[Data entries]

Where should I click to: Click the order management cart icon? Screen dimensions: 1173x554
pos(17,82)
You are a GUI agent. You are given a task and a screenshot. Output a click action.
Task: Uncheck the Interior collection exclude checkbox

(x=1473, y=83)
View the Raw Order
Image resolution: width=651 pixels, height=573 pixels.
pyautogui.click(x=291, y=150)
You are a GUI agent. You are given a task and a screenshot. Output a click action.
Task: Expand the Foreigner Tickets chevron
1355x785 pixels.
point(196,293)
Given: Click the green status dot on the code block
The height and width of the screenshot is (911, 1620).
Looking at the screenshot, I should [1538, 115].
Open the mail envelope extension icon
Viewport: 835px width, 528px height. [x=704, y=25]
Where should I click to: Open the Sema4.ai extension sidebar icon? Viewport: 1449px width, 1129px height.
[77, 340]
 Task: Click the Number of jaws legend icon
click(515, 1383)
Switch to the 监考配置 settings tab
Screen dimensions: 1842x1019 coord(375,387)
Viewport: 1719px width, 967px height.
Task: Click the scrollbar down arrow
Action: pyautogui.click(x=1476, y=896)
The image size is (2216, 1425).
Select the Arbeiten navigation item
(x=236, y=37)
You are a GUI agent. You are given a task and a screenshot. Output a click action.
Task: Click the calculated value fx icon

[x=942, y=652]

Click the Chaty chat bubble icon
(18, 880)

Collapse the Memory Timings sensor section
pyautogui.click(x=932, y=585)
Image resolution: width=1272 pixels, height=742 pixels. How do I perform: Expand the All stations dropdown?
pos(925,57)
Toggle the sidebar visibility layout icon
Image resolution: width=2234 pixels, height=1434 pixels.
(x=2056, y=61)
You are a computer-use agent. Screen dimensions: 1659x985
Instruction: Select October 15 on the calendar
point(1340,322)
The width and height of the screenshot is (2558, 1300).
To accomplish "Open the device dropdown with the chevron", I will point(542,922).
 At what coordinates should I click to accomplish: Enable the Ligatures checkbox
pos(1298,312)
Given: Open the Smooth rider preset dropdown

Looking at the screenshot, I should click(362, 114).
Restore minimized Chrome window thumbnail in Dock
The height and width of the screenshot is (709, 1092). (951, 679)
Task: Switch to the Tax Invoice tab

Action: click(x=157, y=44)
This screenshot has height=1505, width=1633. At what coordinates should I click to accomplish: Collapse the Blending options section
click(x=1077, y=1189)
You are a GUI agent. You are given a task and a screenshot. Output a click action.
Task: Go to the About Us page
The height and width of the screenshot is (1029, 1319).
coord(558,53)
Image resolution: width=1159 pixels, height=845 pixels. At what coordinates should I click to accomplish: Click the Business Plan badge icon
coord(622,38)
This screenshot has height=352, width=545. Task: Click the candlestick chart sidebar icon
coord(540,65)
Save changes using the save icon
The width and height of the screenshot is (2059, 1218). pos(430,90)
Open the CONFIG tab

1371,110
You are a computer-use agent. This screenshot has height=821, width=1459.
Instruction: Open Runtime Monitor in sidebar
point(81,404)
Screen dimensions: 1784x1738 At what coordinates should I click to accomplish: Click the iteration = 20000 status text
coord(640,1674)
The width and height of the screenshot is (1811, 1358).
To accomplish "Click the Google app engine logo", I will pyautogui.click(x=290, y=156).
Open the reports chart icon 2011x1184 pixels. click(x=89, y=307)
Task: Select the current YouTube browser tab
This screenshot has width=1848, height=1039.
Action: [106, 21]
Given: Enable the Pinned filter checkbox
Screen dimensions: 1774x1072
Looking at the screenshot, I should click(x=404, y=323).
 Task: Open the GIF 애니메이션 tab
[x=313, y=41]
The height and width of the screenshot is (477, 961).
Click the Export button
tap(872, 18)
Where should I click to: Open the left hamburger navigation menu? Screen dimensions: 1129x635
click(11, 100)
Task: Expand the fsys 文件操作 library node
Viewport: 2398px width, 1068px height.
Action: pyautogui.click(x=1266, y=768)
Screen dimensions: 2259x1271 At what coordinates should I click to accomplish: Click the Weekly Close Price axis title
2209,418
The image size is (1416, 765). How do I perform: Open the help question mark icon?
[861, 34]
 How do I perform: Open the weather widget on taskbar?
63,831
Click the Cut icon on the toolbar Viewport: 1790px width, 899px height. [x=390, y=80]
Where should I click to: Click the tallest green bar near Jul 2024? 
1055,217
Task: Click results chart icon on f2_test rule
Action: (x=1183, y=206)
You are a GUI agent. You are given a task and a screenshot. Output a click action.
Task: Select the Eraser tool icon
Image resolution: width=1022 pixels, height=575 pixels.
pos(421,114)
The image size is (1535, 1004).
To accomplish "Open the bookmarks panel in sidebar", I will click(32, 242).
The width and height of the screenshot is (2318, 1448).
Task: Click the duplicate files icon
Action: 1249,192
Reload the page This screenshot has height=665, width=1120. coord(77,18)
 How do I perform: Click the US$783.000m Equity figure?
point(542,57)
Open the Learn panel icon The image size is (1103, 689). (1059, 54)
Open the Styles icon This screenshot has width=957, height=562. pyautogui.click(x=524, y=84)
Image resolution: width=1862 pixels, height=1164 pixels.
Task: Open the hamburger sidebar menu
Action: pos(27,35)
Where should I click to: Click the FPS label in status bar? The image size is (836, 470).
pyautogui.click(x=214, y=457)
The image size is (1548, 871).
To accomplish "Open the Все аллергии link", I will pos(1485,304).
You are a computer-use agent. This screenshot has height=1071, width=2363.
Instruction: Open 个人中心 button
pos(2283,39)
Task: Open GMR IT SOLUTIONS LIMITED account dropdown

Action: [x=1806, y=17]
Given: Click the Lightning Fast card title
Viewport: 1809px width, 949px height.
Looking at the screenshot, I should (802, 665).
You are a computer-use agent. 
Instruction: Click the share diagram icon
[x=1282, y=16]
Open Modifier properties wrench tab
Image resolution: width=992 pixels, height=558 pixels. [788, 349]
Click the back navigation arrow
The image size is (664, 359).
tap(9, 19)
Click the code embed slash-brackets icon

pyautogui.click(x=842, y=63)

* WHAT THIS TASK INVOLVES
Look above for the line with "Image resolution: width=1272" and the line with "Task: Select the current YouTube browser tab"; transcribe both and all lines in between, exactly, and nothing else.

* SOLUTION TO THE EXERCISE
Image resolution: width=1272 pixels, height=742 pixels. How do I perform: Expand the All stations dropdown?
pos(925,57)
Toggle the sidebar visibility layout icon
Image resolution: width=2234 pixels, height=1434 pixels.
(x=2056, y=61)
You are a computer-use agent. Screen dimensions: 1659x985
Instruction: Select October 15 on the calendar
point(1340,322)
The width and height of the screenshot is (2558, 1300).
To accomplish "Open the device dropdown with the chevron", I will point(542,922).
 At what coordinates should I click to accomplish: Enable the Ligatures checkbox
pos(1298,312)
Given: Open the Smooth rider preset dropdown

Looking at the screenshot, I should click(362, 114).
Restore minimized Chrome window thumbnail in Dock
The height and width of the screenshot is (709, 1092). (951, 679)
Task: Switch to the Tax Invoice tab

Action: click(x=157, y=44)
This screenshot has height=1505, width=1633. At what coordinates should I click to accomplish: Collapse the Blending options section
click(x=1077, y=1189)
You are a GUI agent. You are given a task and a screenshot. Output a click action.
Task: Go to the About Us page
The height and width of the screenshot is (1029, 1319).
coord(558,53)
Image resolution: width=1159 pixels, height=845 pixels. At what coordinates should I click to accomplish: Click the Business Plan badge icon
coord(622,38)
This screenshot has height=352, width=545. Task: Click the candlestick chart sidebar icon
coord(540,65)
Save changes using the save icon
The width and height of the screenshot is (2059, 1218). pos(430,90)
Open the CONFIG tab

1371,110
You are a computer-use agent. This screenshot has height=821, width=1459.
Instruction: Open Runtime Monitor in sidebar
point(81,404)
Screen dimensions: 1784x1738 At what coordinates should I click to accomplish: Click the iteration = 20000 status text
coord(640,1674)
The width and height of the screenshot is (1811, 1358).
To accomplish "Click the Google app engine logo", I will pyautogui.click(x=290, y=156).
Open the reports chart icon 2011x1184 pixels. click(x=89, y=307)
Task: Select the current YouTube browser tab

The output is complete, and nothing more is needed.